Since the first empirical D-loop estimation of mtDNA evolutionary rate by Howell et al. [30
] an intense debate about the causes of the discrepancies between phylogenetic and empirical rates has taken place [9
]. Such discrepancy has been attributed to distinct causes, namely: to differences in the rate of mutation at different mtDNA positions; to the effect of selection and genetic drift; to the occurrence of somatic mutations; to the unintended sequencing of nuclear mitochondrial pseudogenes; and to the leakage of paternal mtDNA and recombination. Moreover Ho et al. [9
] described an acceleration of the rate of substitution at evolutionarily short timescales and among other factors, the authors attributed this acceleration to purifying selection acting on mtDNA [9
]. However, Emerson [42
] reanalyzing the data of Ho et al. [9
] suggested that it would seem that the time-scale upon which the pedigree rate converges to the evolutionary rate is very much shorter than the timescale that Ho et al. [9
] have focused on, and it is debatable whether this convergence would follow an exponential distribution, or if such a pattern existed, whether it could not be equally explained by coalescent effects.
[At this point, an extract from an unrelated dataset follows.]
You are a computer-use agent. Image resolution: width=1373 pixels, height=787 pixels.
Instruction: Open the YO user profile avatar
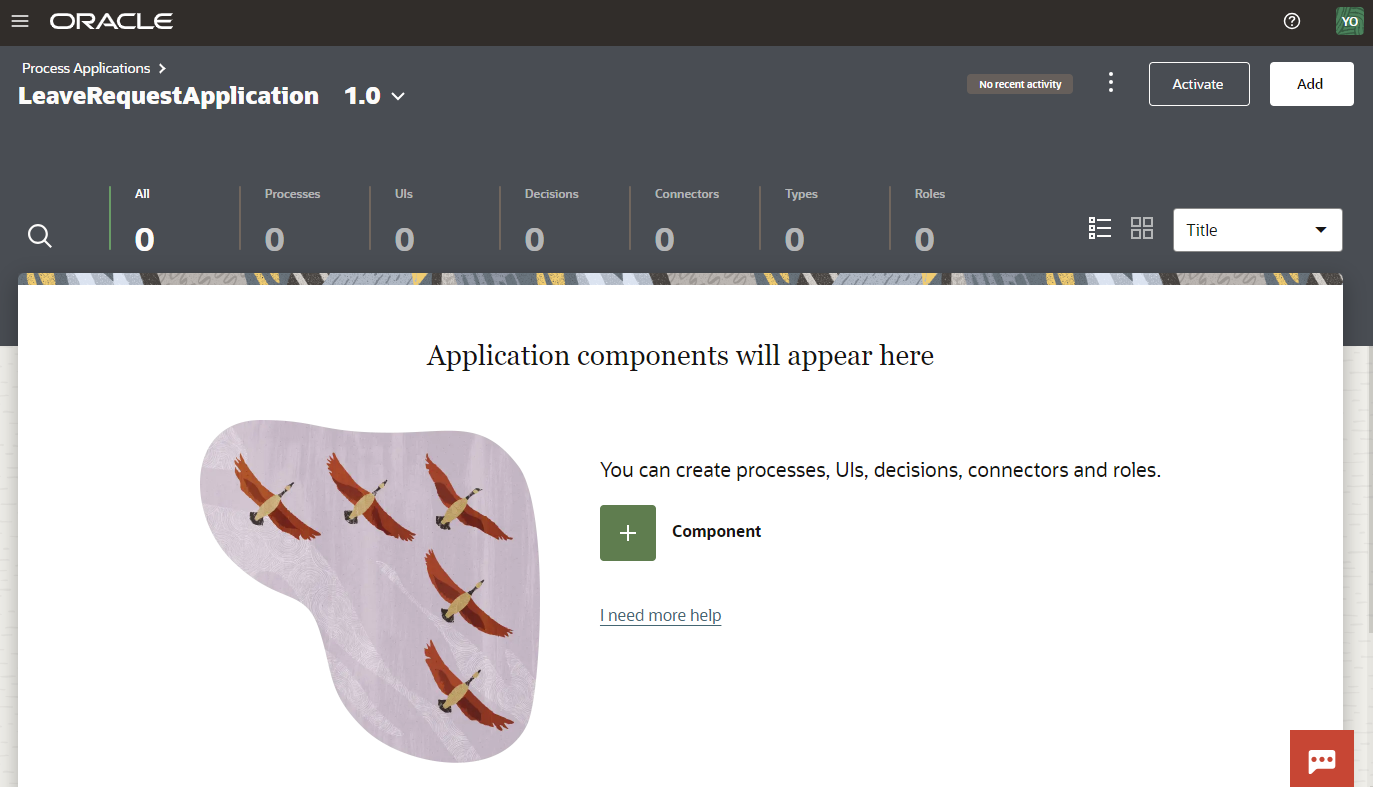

Recently, we reported on the mtDNA mutation rate of the D-loop [37
], using an empirical approach. Our results supported the conclusion that the discrepancy between phylogenetic and pedigree derived rates cannot be attributed neither to the inclusion of somatic mutations in calculations, nor to the use of families with mtDNA disease, or even to paternal contribution of mtDNA. Moreover, the discrepancy cannot be justified by the fact that mutations observed in families occurred preferentially in hypervariable sites. Santos et al. [37
] advanced two additional factors that must be taken into account: the gender of individuals carrying germinal mutations (mutations carried exclusively by men will never be passed to the next generation) and "the weight" of heteroplasmic germinal mutations (for mutations in mtDNA to reach polymorphism levels in the population – and eventually become fixed – it is first necessary that they pass from an heteroplasmic to an homoplasmic state, at the individual level, and this will be dictated by the initial levels of heteroplasmy).
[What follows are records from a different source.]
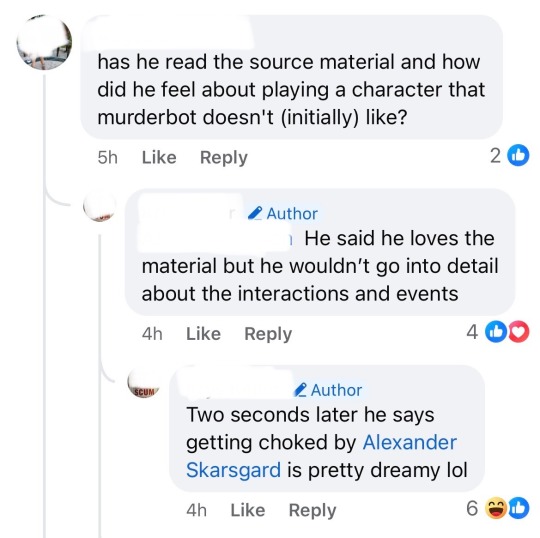Click the laughing emoji reaction icon
540x538 pixels.
[495, 508]
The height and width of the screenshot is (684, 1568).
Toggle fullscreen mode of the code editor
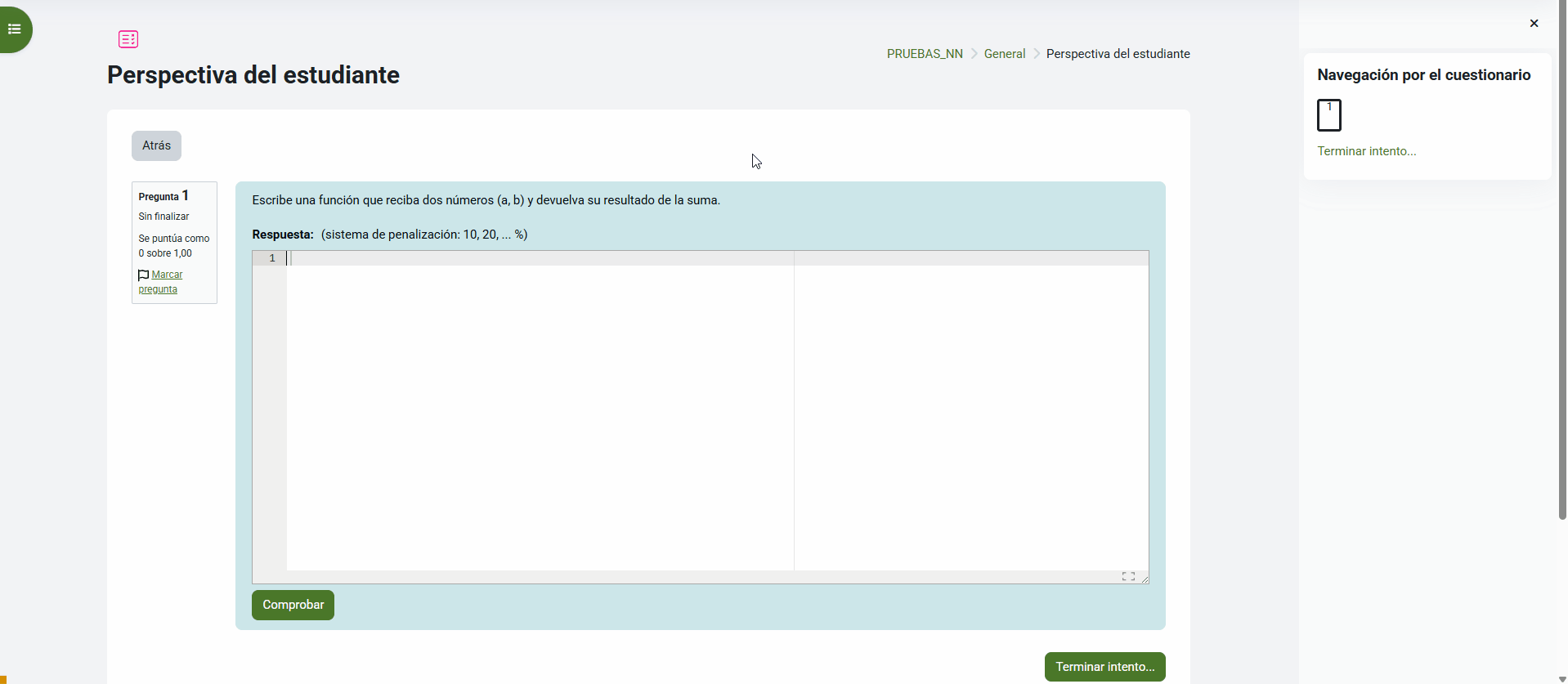coord(1128,577)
To date there are only two studies that deal with the empirical mutation rate estimation of coding mtDNA region [31
]. Moreover, the discussion of the effect of selection in the fate of new arising mutations in coding and non-coding portions of mtDNA has not been fully addressed. In this work we present the results of the analysis of a portion of the coding region of mtDNA, using individuals belonging to extended families from the Azores Islands (Portugal). The main aims are: a) to provide empirical estimations of the mutation rate of the coding region of mtDNA under different assumptions, and b) to better understand the mtDNA evolutionary process, including the factors that control the levels and progress of mtDNA heteroplasmy until the intraindividual fixation of new arising mutations.
Heteroplasmy was detected in 6.5% of the families analyzed. In all of the families the presence of mtDNA heteroplasmy resulted from three new point mutations, and no cases of insertions or deletions were identified. Our empirical estimation of mtDNA coding region mutation rate, calculated taking into account several factors is similar to that obtained using phylogenetic approaches.